Evaluation and LLM-Guided Learning of ICD Coding Rationales
This addresses the problem of trust and transparency in clinical coding for healthcare professionals, though it is incremental as it builds on existing explainability techniques.
The paper tackles the lack of explainability in automated ICD coding models by evaluating rationales using faithfulness and plausibility metrics, constructing a new rationale-annotated dataset, and proposing LLM-guided learning methods that improve rationale quality, with LLM-generated rationales showing closest alignment to human experts.

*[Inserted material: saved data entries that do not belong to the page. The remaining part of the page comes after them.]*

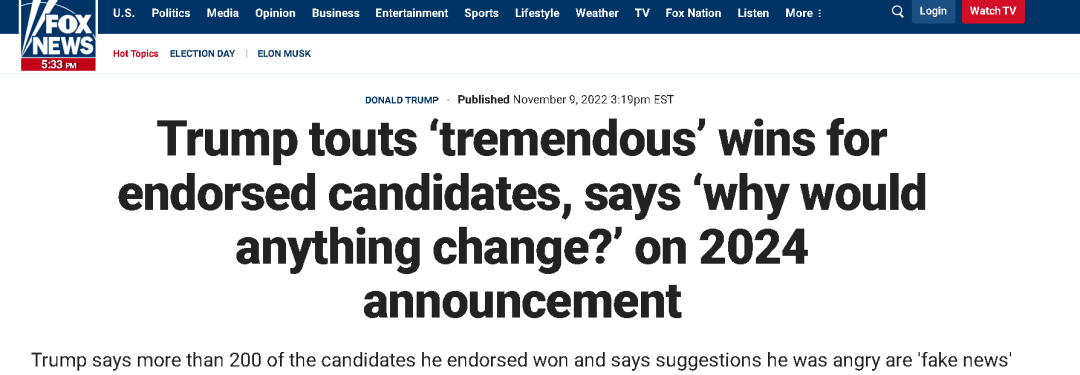Go to the Politics section
This screenshot has height=375, width=1080.
(171, 13)
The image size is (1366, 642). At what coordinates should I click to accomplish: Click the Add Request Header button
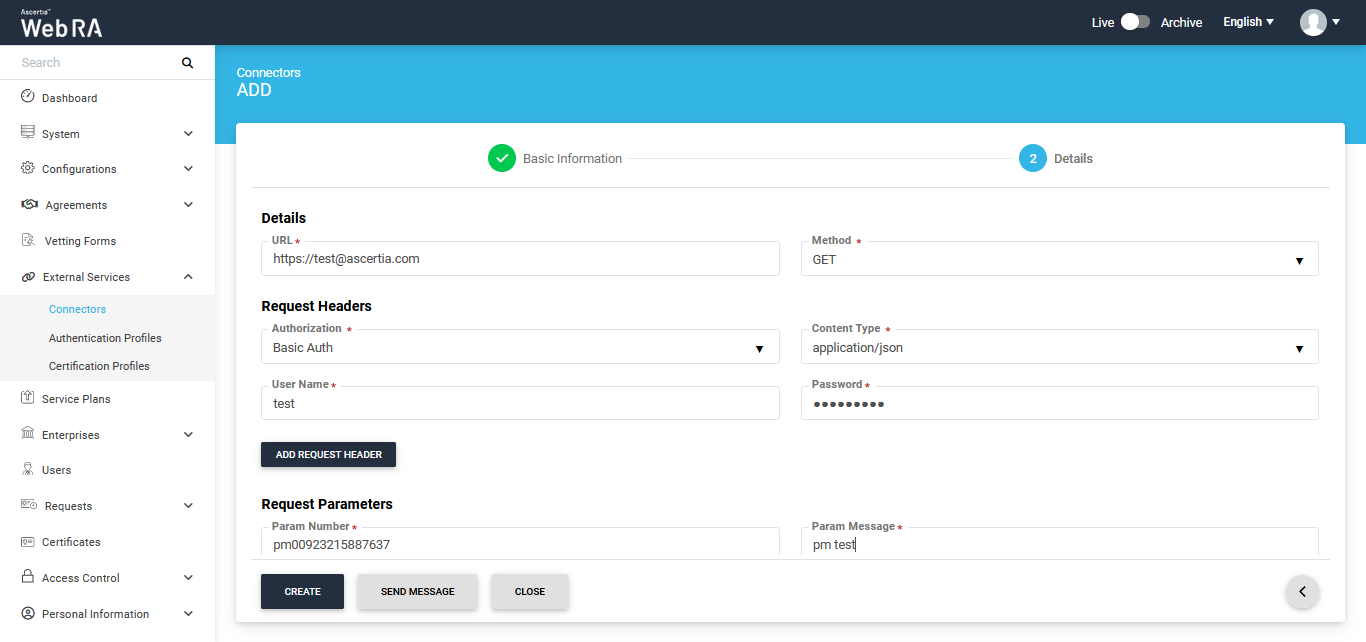328,454
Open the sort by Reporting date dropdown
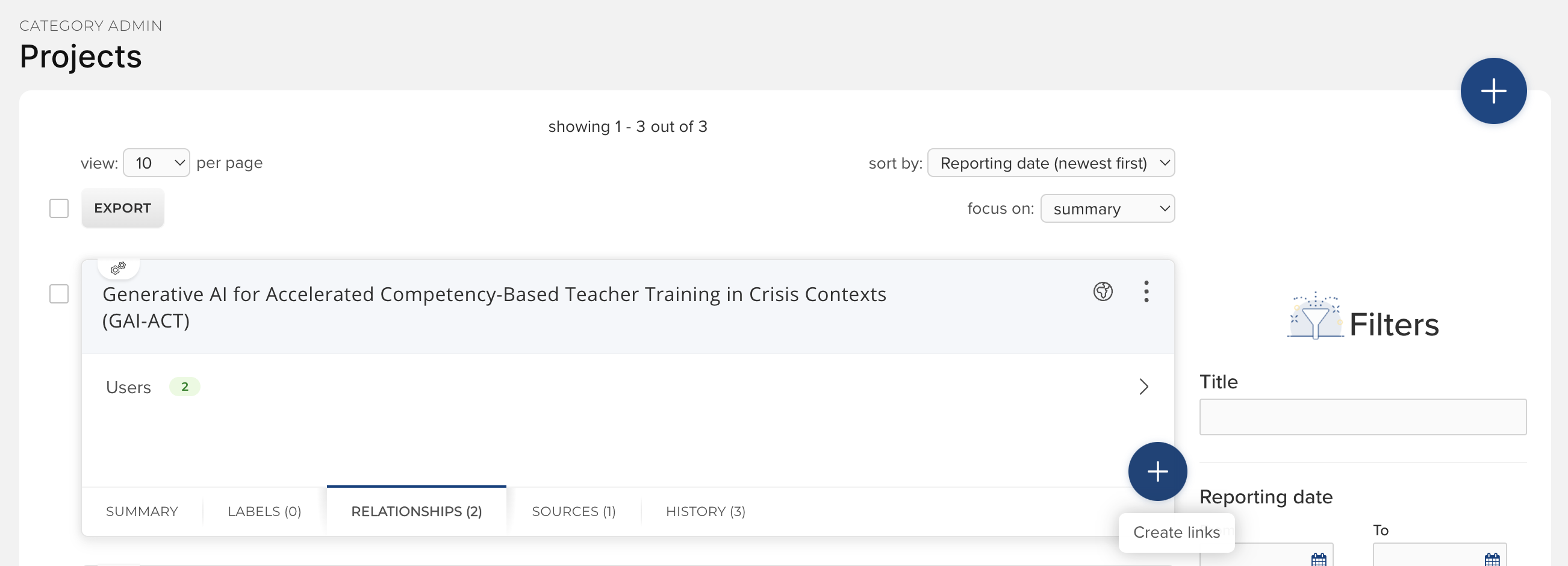The image size is (1568, 566). click(1050, 163)
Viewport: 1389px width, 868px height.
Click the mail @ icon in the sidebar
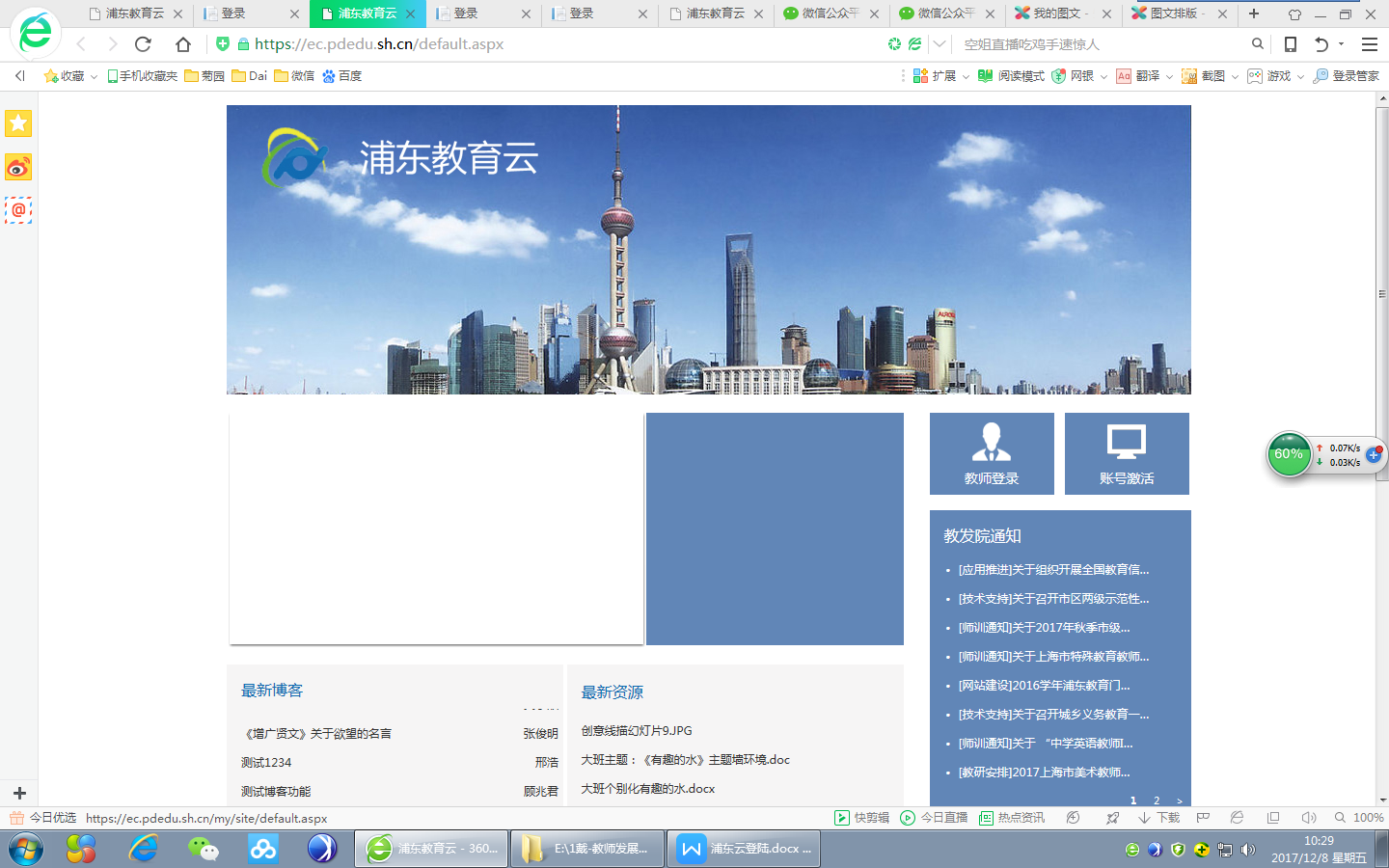click(18, 210)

Automated clinical coding involves mapping unstructured text from Electronic Health Records (EHRs) to standardized code systems such as the International Classification of Diseases (ICD). While recent advances in deep learning have significantly improved the accuracy and efficiency of ICD coding, the lack of explainability in these models remains a major limitation, undermining trust and transparency. Current explorations about explainability largely rely on attention-based techniques and qualitative assessments by physicians, yet lack systematic evaluation using consistent criteria on high-quality rationale datasets, as well as dedicated approaches explicitly trained to generate rationales for further enhancing explanation. In this work, we conduct a comprehensive evaluation of the explainability of the rationales for ICD coding through two key lenses: faithfulness that evaluates how well explanations reflect the model's actual reasoning and plausibility that measures how consistent the explanations are with human expert judgment. To facilitate the evaluation of plausibility, we construct a new rationale-annotated dataset, offering denser annotations with diverse granularity and aligns better with current clinical practice, and conduct evaluation across three types of rationales of ICD coding. Encouraged by the promising plausibility of LLM-generated rationales for ICD coding, we further propose new rationale learning methods to improve the quality of model-generated rationales, where rationales produced by prompting LLMs with/without annotation examples are used as distant supervision signals. We empirically find that LLM-generated rationales align most closely with those of human experts. Moreover, incorporating few-shot human-annotated examples not only further improves rationale generation but also enhances rationale-learning approaches.